WHAT IS BEING ASKED ->
Among the entries that follow, find the lines containing the string "agent" and copy them.

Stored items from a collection
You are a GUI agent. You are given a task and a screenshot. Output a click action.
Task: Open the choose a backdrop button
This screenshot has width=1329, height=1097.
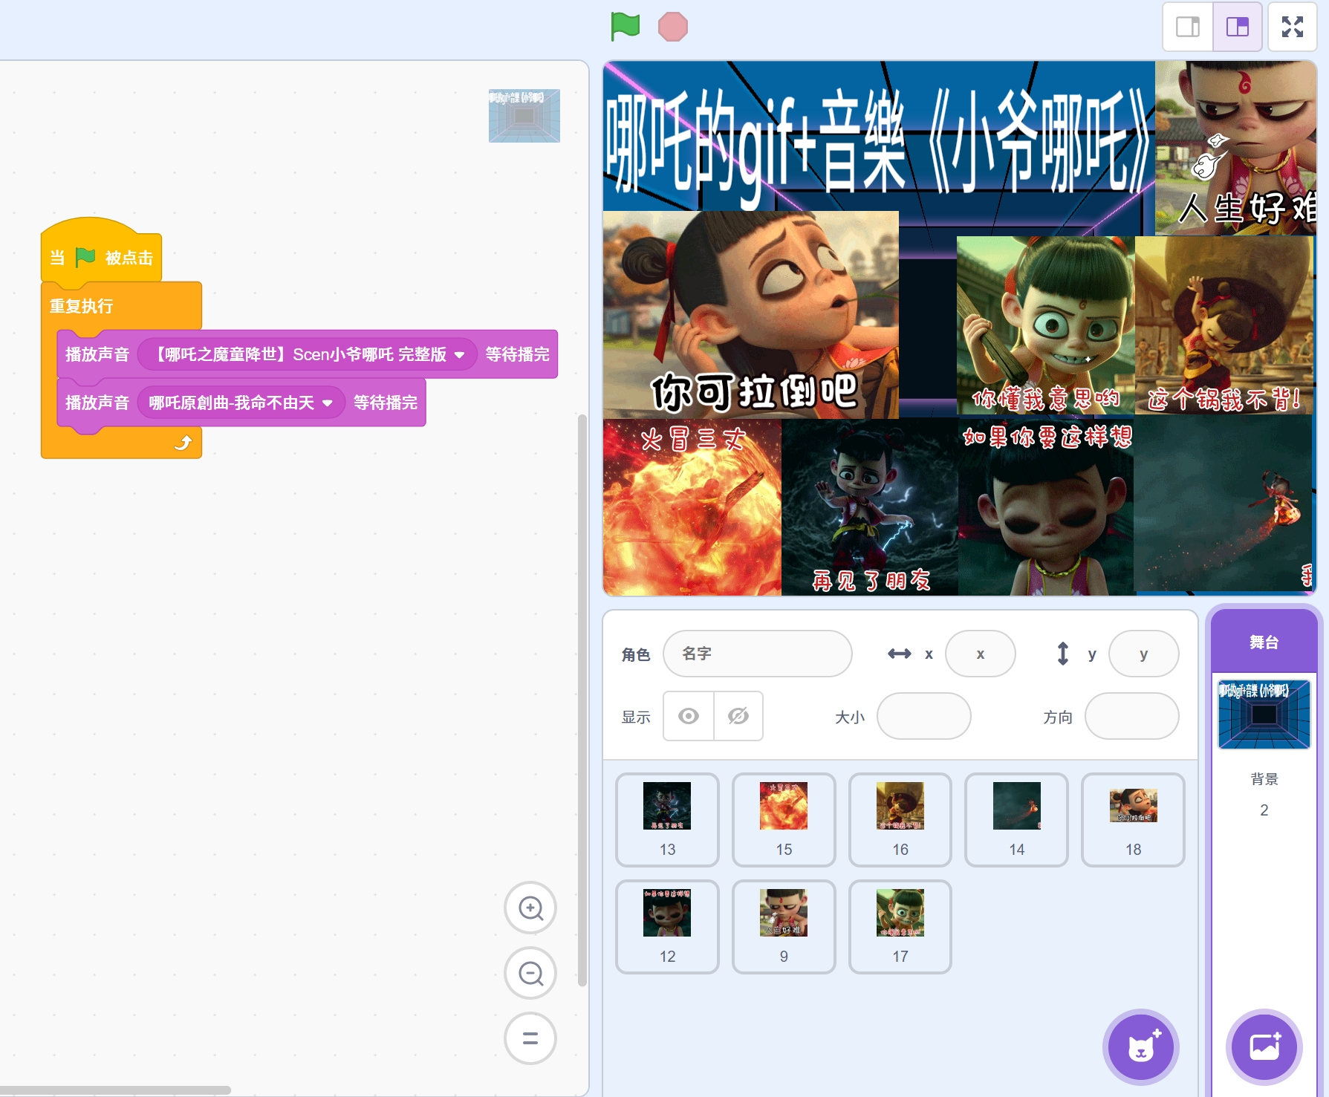coord(1264,1047)
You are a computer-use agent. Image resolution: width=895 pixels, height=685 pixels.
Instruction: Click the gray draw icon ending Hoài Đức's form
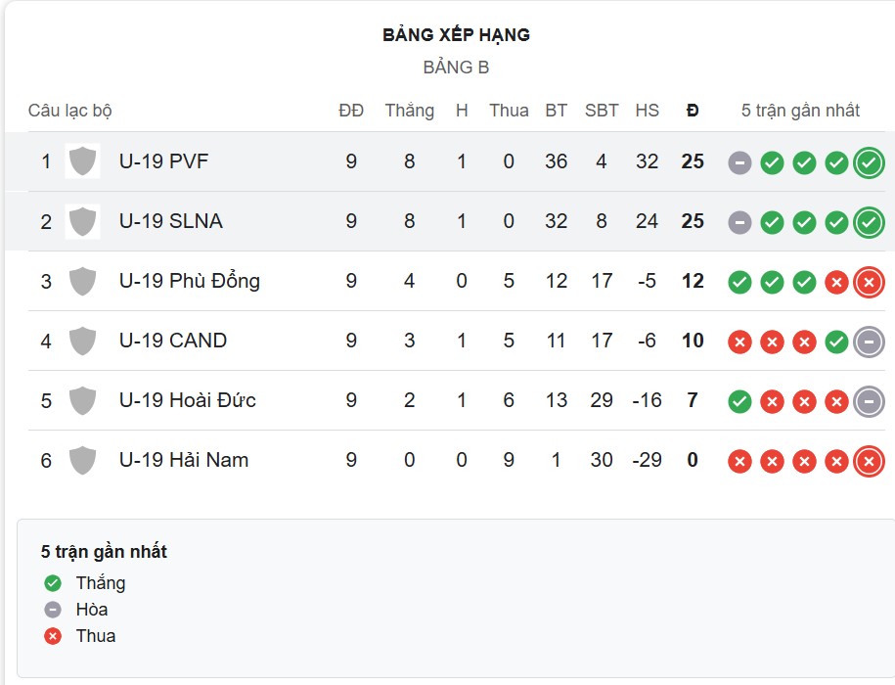[x=867, y=399]
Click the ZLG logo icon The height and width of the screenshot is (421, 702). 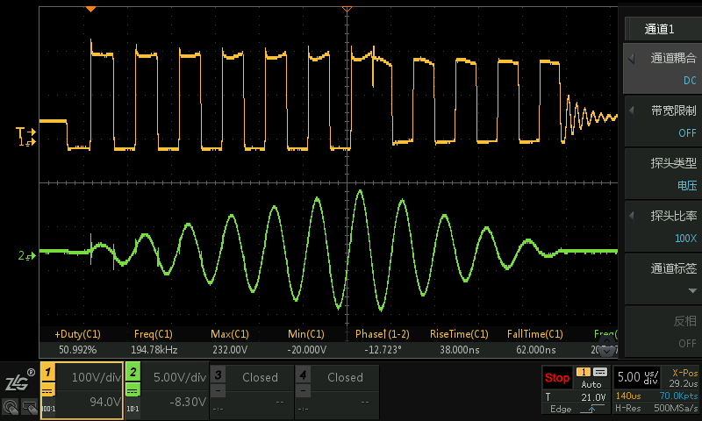tap(19, 381)
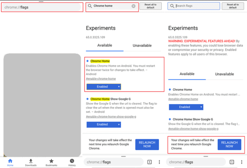The width and height of the screenshot is (247, 168).
Task: Open tab switcher in middle screenshot
Action: tap(150, 162)
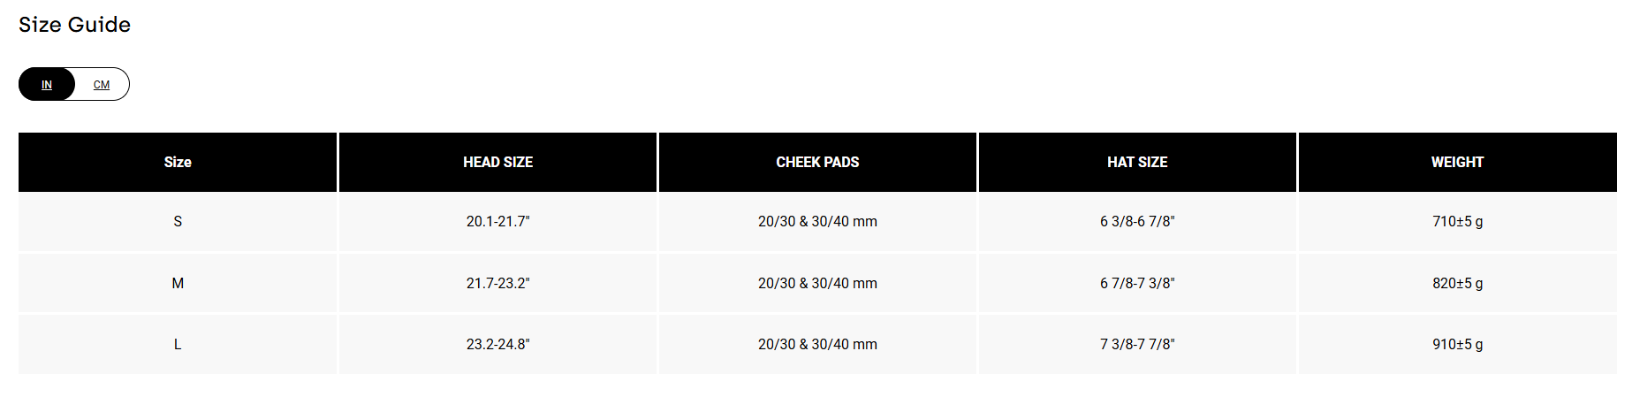Image resolution: width=1632 pixels, height=397 pixels.
Task: Click head size 20.1-21.7" cell
Action: (497, 221)
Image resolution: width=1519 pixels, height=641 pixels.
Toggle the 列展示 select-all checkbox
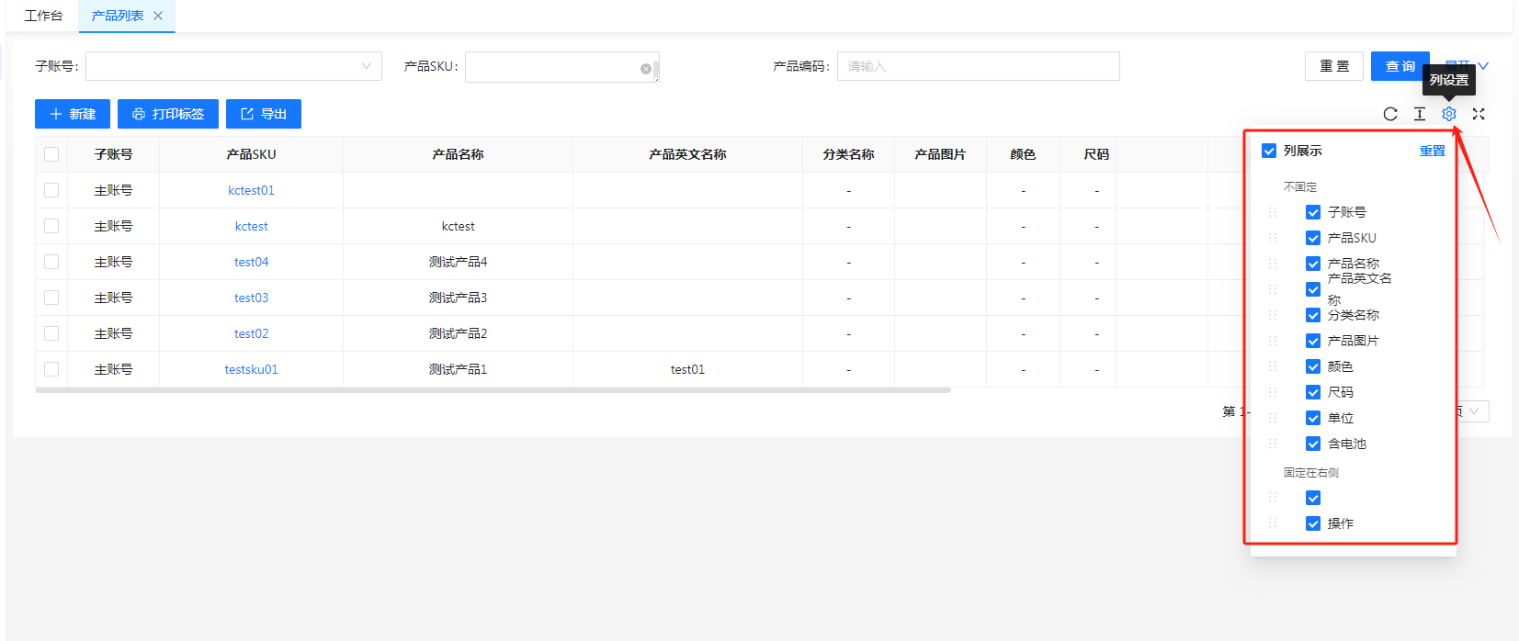tap(1269, 151)
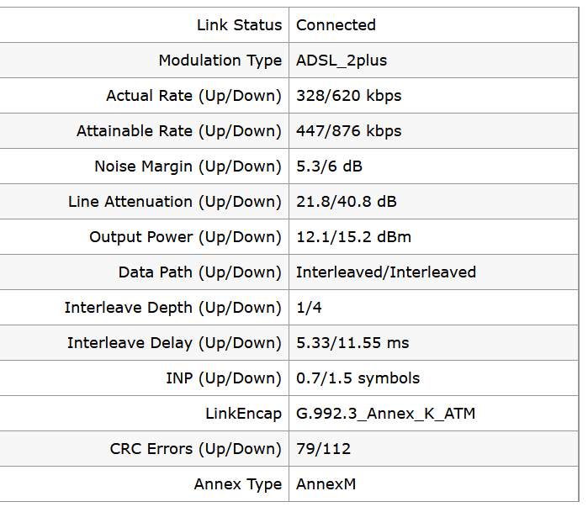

ANSWER TO THE PROBLEM ->
You are a GUI agent. You are given a task and a screenshot. Output a click action.
You are a computer-use agent. Image resolution: width=895 pixels, height=685 pixels.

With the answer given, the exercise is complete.